==== Working data

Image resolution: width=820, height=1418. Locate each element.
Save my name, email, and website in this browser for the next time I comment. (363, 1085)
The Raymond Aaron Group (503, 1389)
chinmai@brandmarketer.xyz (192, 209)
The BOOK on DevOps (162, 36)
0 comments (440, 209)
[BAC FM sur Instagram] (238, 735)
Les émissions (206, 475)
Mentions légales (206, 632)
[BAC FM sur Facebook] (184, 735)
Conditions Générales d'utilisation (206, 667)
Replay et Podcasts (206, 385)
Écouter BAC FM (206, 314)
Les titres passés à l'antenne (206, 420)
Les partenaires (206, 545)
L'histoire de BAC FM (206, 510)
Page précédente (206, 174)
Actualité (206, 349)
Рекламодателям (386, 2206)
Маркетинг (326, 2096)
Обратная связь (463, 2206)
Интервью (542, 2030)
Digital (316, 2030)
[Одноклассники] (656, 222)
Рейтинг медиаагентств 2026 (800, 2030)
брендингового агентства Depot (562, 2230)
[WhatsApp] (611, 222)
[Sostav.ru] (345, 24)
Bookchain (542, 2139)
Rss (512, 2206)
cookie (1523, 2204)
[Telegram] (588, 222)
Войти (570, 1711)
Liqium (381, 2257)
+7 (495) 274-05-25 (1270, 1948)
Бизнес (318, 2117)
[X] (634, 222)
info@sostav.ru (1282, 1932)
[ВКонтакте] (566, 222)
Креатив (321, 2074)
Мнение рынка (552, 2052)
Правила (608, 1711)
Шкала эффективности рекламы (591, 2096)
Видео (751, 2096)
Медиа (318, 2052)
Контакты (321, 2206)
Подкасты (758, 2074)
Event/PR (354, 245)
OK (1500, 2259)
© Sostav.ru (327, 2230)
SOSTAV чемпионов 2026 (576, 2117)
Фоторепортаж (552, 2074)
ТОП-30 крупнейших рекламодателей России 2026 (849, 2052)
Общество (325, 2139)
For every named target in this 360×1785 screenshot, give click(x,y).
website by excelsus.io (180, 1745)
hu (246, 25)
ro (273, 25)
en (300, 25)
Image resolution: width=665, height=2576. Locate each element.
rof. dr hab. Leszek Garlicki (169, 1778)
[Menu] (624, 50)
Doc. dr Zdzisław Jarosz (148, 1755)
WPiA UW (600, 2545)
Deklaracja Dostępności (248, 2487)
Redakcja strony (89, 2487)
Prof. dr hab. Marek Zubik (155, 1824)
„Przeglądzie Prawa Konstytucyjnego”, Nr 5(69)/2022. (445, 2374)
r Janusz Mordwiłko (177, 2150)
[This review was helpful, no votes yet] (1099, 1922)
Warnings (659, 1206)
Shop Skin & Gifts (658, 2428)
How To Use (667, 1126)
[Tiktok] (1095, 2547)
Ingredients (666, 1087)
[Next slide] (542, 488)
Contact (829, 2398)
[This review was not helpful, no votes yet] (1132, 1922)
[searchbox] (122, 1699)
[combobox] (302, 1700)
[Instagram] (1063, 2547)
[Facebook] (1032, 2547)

========

# Exercise prompt:
Taking the entries above, print exactly the lines starting at the line with "[WhatsApp] (611, 222)" and ending at the line with "Sostav.ru (327, 2230)", both included.

# Result of this exercise:
[WhatsApp] (611, 222)
[Sostav.ru] (345, 24)
Bookchain (542, 2139)
Rss (512, 2206)
cookie (1523, 2204)
[Telegram] (588, 222)
Войти (570, 1711)
Liqium (381, 2257)
+7 (495) 274-05-25 (1270, 1948)
Бизнес (318, 2117)
[X] (634, 222)
info@sostav.ru (1282, 1932)
[ВКонтакте] (566, 222)
Креатив (321, 2074)
Мнение рынка (552, 2052)
Правила (608, 1711)
Шкала эффективности рекламы (591, 2096)
Видео (751, 2096)
Медиа (318, 2052)
Контакты (321, 2206)
Подкасты (758, 2074)
Event/PR (354, 245)
OK (1500, 2259)
© Sostav.ru (327, 2230)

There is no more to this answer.